#### EXERCISE 1
In the blog post "By Fire," which actions does John say the one more powerful than he will carry out?
#### EXERCISE 2
According to the blog post "By Fire," what did Herod the tetrarch do to John after John rebuked him?
#### EXERCISE 3
Pick up the blog post "By Fire" after its last sentence and write how it goes on.

#### EXCERPT
********

Wednesday, January 6, 2016

By Fire

First installation in things that I've missed in the my own reading of the Bible.  Hopefully Ryan will add a few of his also.  This is the gospel text for the weekend.

The people were waiting expectantly and were all wondering in their hearts if John might possibly be the Messiah, John answered them all, 'I baptize you with water, but one who is more powerful than I will come, the straps of whose sandals I am not worthy to untie.  He will baptize you with the Holy Spirit and fire.  His winnowing fork is in his hand to clear away the threshing floor and to gather the wheat into his barn, but he will burn up the chaff with unquenchable fire.'  And with many other words, John exhorted the people and proclaimed the good news.'

But when John rebuked Herod the tetrarch because of his marriage to Herodias, his brother's wife, and all the other evil things he had done, Herod added this to them all: he locked John up in prison.

When all the people were being baptized, Jesus was baptized too.  And as he was praying, heaven was opened and the Holy Spirit descended on him in bodily form like a dove, and a voice came from heaven, "You are my Son whom I love, with you I am well pleased."

********

#### PROVIDED DATA
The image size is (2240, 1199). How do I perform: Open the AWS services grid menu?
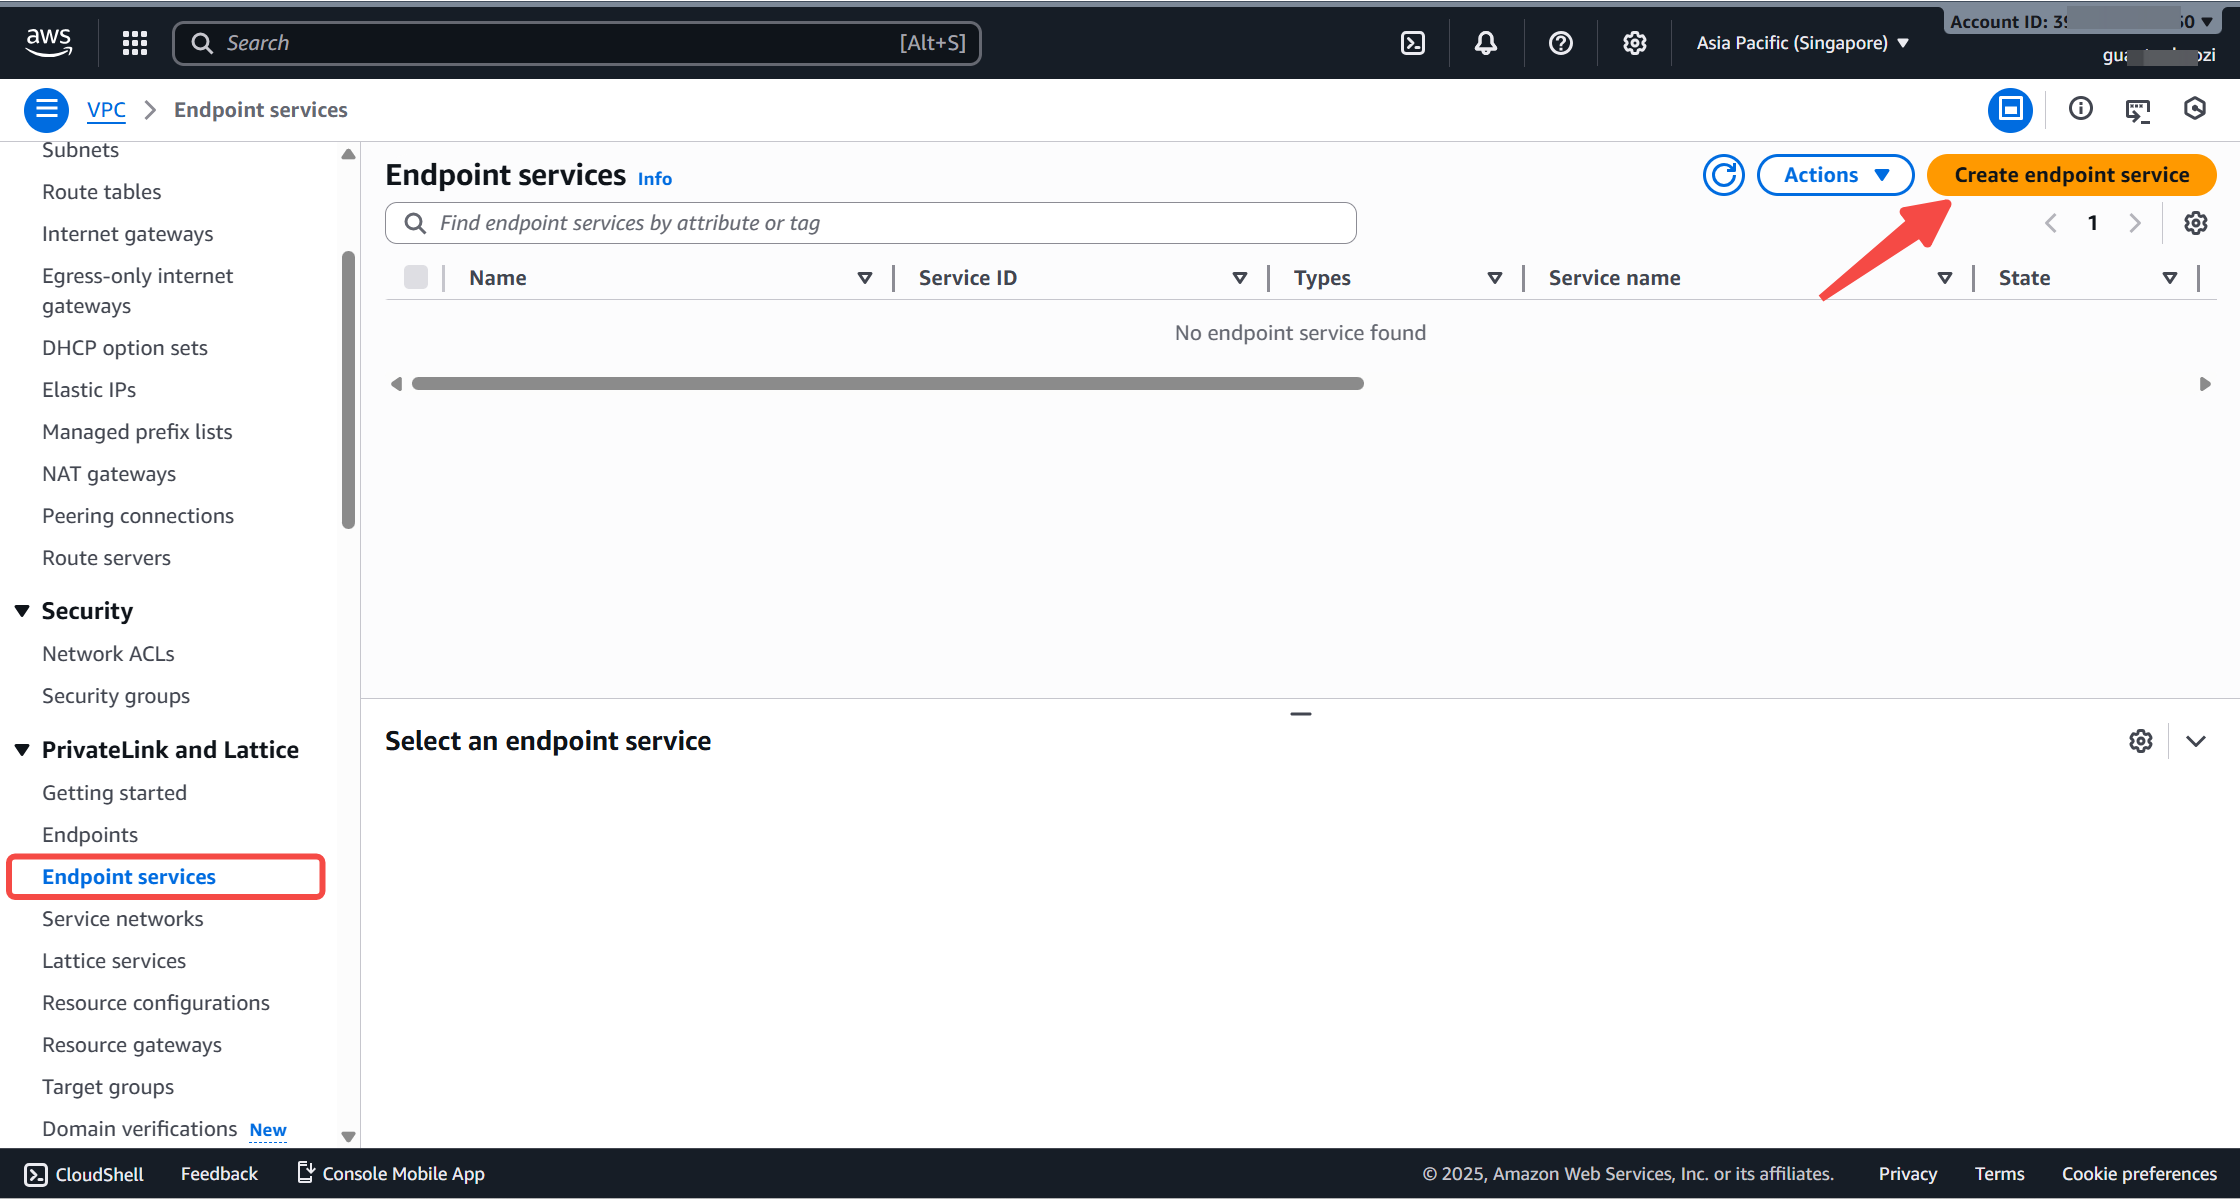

********

#### TASK RESULT 1
- Baptize the people with the Holy Spirit and fire
- Clear away the threshing floor
- Gather the wheat into his barn
- Burn up the chaff with unquenchable fire

#### TASK RESULT 2
Herod locked John up in prison.

#### TASK RESULT 3
Now Jesus himself was about thirty years old when he began his ministry.  He was the son, so it was thought, of Joseph.
 
Luke 3:15-23
 
 

How many times have I overlooked this.  Every time I have read this before, my assumption was blanketed with my religious tradition.  I took it for granted that John the Baptist took the holy sea shell and scooped the Jordan River water onto Jesus' head while his sponsors stood by his side ready to receive the obligatory candle and a version of the small catechism.

Read again closely.  It doesn't seem that John the Baptist could have baptized Jesus.  According to the gospel writer Luke, John was already in prison so Jesus was baptized by someone not even mentioned in a biblical footnote.  I think that's strange - both Mark and Matthew have included that it was John who did the ceremony, but Luke seems confused.  So confused that he doesn't even seem to know who Jesus' father was.  What does this say?  Are the gospel writers unsure?  What does this say about biblical unity?  What is really going on here?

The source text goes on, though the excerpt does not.